9 Exercises You Can Do With a Chair to Light Up Your Entire Body

Looking for a simple and convenient way to fit in a quick workout? Grab a seat: Chair exercises allow you to target pretty much your entire body—without having to invest in any additional equipment.

Chair exercises allow you to target your lower body while seated or supported, making them an excellent choice for anyone with balance or mobility issues or those who are recovering from an injury. They’re also great for pregnant people needing a little extra support as their belly grows. But it’s not just about your legs: You can also work upper-body muscles like your arms, shoulders, and chest while recruiting the critical core muscles to help with stabilization. Plus, a chair makes a perfect companion for doing seated stretches or Pilates chair exercises. So whether you’re sitting on a chair or simply holding onto one for support, you can definitely get a lot out of these exercises.

And perhaps the best part may be how convenient they make working out. Chair exercises are all doable at home, the gym, and some even while sitting in a Zoom meeting (trust us, we’ve done it!).

“Anyone can benefit from using a chair, but many times a chair is good for people who have a hard time getting up and down from the floor or just need support,” NSCA- certified personal trainer, Morit Summers, C.P.T., and founder of Morit Summers Personal Training, tells SELF. “In fitness, we need to learn to trust our bodies, and having a safety net like a chair can really help build that confidence.” 

This is especially true for a beginner who may need that safety net while creating trust in their body with movement. Plus, chair exercises help you focus on the movements themselves without worrying about balance, Summers explains. This can be helpful for both beginners and for more advanced exercisers looking to master progressions.

There are tons of exercises you can do with a chair—some which are variations of tried-and-true moves you’ve likely done before, while others are more chair-specific—but we’ve rounded up 9 of our favorites below. Before we get into our favorite picks, though, we’ll cover the ins and outs of chair exercises, including their effectiveness and why using a chair is beneficial for just about anyone who needs a solid, total-body routine.

How effective are chair exercises?

When done correctly, Summers says chair exercises can be incredibly effective, allowing you to work all the muscles in your body. The key to an effective chair workout is simple: Incorporate exercises that recruit as many muscle groups as possible while still allowing you to remain seated (if needed) or using the chair for balance or as part of the exercise.

One reason they’re so effective is because many of them work in the same way as moves you’re already familiar with. Take a plank or push-up, for instance, where your hands are elevated on the seat. While the chair puts your body at an incline—which helps take some of the weight away—you’re still performing the same basic exercise, says Summer.

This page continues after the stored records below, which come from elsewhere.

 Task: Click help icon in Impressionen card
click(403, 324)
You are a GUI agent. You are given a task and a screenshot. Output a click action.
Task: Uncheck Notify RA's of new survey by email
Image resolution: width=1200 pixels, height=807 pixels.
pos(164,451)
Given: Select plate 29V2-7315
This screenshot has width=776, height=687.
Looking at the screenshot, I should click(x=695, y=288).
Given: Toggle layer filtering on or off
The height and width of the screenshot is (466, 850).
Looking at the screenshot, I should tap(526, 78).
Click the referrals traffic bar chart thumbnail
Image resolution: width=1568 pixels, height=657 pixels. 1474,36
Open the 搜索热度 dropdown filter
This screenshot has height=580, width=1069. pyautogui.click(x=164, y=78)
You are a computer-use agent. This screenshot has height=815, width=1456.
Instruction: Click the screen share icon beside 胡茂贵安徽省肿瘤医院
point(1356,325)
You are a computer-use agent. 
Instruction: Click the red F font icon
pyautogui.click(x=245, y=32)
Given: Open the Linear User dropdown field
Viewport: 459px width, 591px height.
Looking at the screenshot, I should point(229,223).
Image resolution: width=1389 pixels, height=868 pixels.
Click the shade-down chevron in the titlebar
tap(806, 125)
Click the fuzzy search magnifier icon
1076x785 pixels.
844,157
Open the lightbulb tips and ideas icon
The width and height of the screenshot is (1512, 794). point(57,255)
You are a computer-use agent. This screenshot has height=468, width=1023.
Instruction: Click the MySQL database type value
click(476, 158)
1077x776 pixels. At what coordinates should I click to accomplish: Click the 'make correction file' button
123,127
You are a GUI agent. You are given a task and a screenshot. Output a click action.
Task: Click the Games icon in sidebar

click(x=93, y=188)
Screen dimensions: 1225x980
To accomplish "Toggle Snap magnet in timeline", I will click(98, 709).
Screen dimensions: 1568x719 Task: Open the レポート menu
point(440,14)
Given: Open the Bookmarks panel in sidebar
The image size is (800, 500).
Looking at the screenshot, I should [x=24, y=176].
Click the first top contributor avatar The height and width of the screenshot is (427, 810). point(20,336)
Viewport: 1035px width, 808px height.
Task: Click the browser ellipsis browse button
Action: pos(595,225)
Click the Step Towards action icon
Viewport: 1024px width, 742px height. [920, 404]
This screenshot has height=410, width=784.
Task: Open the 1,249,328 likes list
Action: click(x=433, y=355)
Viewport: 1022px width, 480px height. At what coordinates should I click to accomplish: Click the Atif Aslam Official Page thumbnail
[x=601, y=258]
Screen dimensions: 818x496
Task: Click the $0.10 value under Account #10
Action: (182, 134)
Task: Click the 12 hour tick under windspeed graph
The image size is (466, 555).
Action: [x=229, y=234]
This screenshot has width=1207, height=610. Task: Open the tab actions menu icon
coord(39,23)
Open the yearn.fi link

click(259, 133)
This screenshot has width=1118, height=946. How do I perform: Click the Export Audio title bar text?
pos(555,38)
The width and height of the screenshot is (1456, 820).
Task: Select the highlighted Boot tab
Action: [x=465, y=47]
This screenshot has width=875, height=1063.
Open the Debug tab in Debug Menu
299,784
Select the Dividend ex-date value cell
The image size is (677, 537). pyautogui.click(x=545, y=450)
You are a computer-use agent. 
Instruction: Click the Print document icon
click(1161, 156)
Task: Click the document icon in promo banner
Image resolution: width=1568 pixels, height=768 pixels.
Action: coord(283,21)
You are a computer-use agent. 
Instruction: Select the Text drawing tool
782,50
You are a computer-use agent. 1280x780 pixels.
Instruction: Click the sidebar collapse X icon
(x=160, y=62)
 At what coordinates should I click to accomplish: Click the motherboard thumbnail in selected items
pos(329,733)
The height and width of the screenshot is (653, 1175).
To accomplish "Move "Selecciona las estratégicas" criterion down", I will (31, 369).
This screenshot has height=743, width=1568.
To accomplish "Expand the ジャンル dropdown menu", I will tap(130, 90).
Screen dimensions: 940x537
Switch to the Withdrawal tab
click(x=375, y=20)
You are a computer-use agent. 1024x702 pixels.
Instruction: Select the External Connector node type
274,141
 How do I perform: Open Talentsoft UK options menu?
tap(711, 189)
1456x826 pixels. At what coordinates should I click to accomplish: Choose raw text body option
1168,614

“Just because you’re using a chair, it does not change the purpose or movement; it changes the angle at which the exercise is performed and the way you’ll get it done,” she says. That means a push-up from a chair will still effectively work your chest muscles, shoulders, and triceps, while a plank from a chair will still fire up your entire core. So if you’re looking for a strengthen the core workout, chair exercises can help deliver.

Are chair exercises just for beginners?

Nope. The beauty of chair exercises is that they are scalable to different fitness levels. A chair allows you to both progress and regress moves, making them great for building on your fitness level.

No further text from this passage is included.